# Whistler or Baker?



## Kayeby (Dec 27, 2012)

My husband and I wanted to do a weekend trip (can't do weekdays - husband is saving his leave!) to one of the closeish mountains. Our friends are talking about a possible trip to Whistler in early March or we could do our own thing and go to Baker.

*My Snowboarding Level*

This is my first season snowboarding and I've gone about 10x so far. My main mountain is Stevens and I'm confident on all the blues and have just started to dip my toes into the blacks (just the two short blacks that make up part of Skyline - but I was linking turns on them like a boss. A BOSS!) :yahoo: 

I'm starting to look for little (seriously, tiny!) jumps. No park, but my husband has tried the half pipe a few times and likes it.

*What I'm Looking For*

Cheaper is obviously better but it's not a huge consideration if Whistler is OMGAmazeballs. But since I'm not good enough to snowboard the whole mountain maybe it's not worth going all the way to Whistler?

Short lift lines are a huge plus, especially since I'll be going on a weekend. I loved the lack of lift lines when we went to Baker (even on a Saturday) and I'm guessing Whistler has long lines.

Long opening hours are good too. I know Baker closes at 3:30 and looking at the Whistler website they close at 4:00. Are they open in the evenings? I couldn't find any mention of it but I thought a big resort would have the option.

I don't really care about apres ski options - I'm quite happy to go back to our accommodations to eat, watch some TV and sleep. 

I'd love to try some difficult blues and easier blacks. Last time at Baker there were a couple of steeper parts on blues that were challenging but I think I'd be fine on them now. The only problem is that a couple of friends (who are better and have been boarding for a season longer than my husband and I) tried a black at Baker and said they had to falling leaf down it. I wouldn't get bored on the blues at Baker but more runs are always better! I don't know what the terrain is like at Whistler.

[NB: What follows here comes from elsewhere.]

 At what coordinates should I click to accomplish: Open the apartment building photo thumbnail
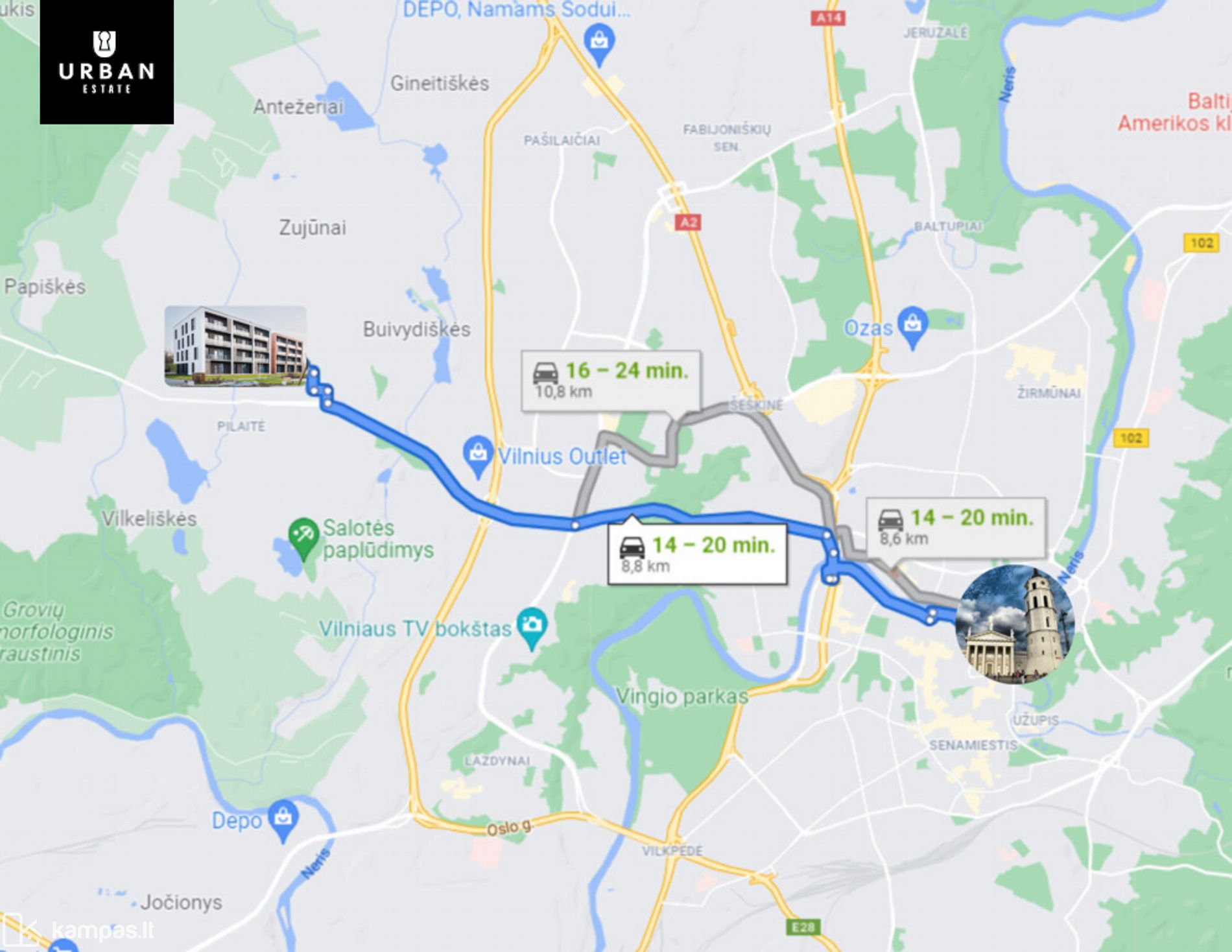235,346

So I'm strongly leaning towards Baker. But is there something I'm missing? Is there anything that Whistler would offer two advanced beginners that Baker doesn't?


----------



## Lamps (Sep 3, 2011)

I've never been to Baker and would like to go sometime but as someone who skis crappy hills in Ontario Whistler is OMGAmazeballs to use your words. It's pretty much as big as it gets in terms of skiable terrain and vertical. 

Be advised that Whistler closes early, last chair in the high alpine is at 230 or even 2pm on in one particular area, with the mid mountain chairs closing around 3 or 330. Note however that if you get the last chair in the alpine at 230 you then will the ride about 5000 vertical feet back to the village, which can take a good half hour or more. If you want to ride till you're drop dead tired you can get a fresh tracks add on to your lift ticket and have breakfast mid mountain and then be riding by about 8 am. Do that and take the last chair of the day an you'll have no regrets that they're not open later. 

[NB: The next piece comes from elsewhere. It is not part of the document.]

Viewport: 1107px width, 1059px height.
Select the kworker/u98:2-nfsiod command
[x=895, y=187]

It might be that I'm just used to nightmare lift lines here in the east but I don't find the lift lines are terrible at whistler. Sometimes they're a bit thick mid mountain before the high alpine opens up. 

I think that one of the advantages of whistler/blackcomb is that intermediate level skiers can experience gorgeous alpine mountain terrain, and you can go to the top of both mountains and come back down on blue runs. You won't feel like you're missing out because all the good stuff is too hard. 

I'd say that Whistler is a unique experience in terms of it scale, you won't be bored.


----------



## 808638 (Jan 14, 2013)

Hi, I love whistler, having two big mountains to choose from is great, but it can be pretty busy there. The last few years we've been going to Baker and the great terrain, lack of lines, low key atmosphere and cheap lift tickets keep us coming back for more. We haven't been back to whistler since we discovered baker.
That been said, I would monitor the snow report and make your call based on which mountain offers the best conditions for your dates.


----------



## that1guy (Jan 2, 2011)

Baker is the shit. The mountain is awesome, the town of Glacier is super cool and it is affordable. I try to take my family up there for at least 2 long weekend trips during the winter. If you stay in Glacier, get coffee at the Wake and Bakery. Great coffee and pastries. They are right across the street from the Mt Baker Snowboard Shop. 

The Chili Bread bowl at the White Salmon lodge is really tasty too. :thumbsup:


http://www.vrbo.com/search?q=glacier+washington


good place to look for a cabin or condo to rent.


----------



## stickz (Feb 6, 2013)

that1guy said:


> Baker is the shit. The mountain is awesome, the town of Glacier is super cool and it is affordable. I try to take my family up there for at least 2 long weekend trips during the winter. If you stay in Glacier, get coffee at the Wake and Bakery. Great coffee and pastries. They are right across the street from the Mt Baker Snowboard Shop.
> 
> The Chili Bread bowl at the White Salmon lodge is really tasty too. :thumbsup:
> 
> ...


wake and bakery that's a fucking awesome name.


----------



## wrathfuldeity (Oct 5, 2007)

Baker and if you don't like it move on...:dunno:


----------



## Kayeby (Dec 27, 2012)

Thanks so much guys! It's sounding like while Whistler is awesome, it's not head and shoulders above Baker - at least not enough to offset the extra expense and chairlift lines.

Now I just have to watch the snow reports and wait.


----------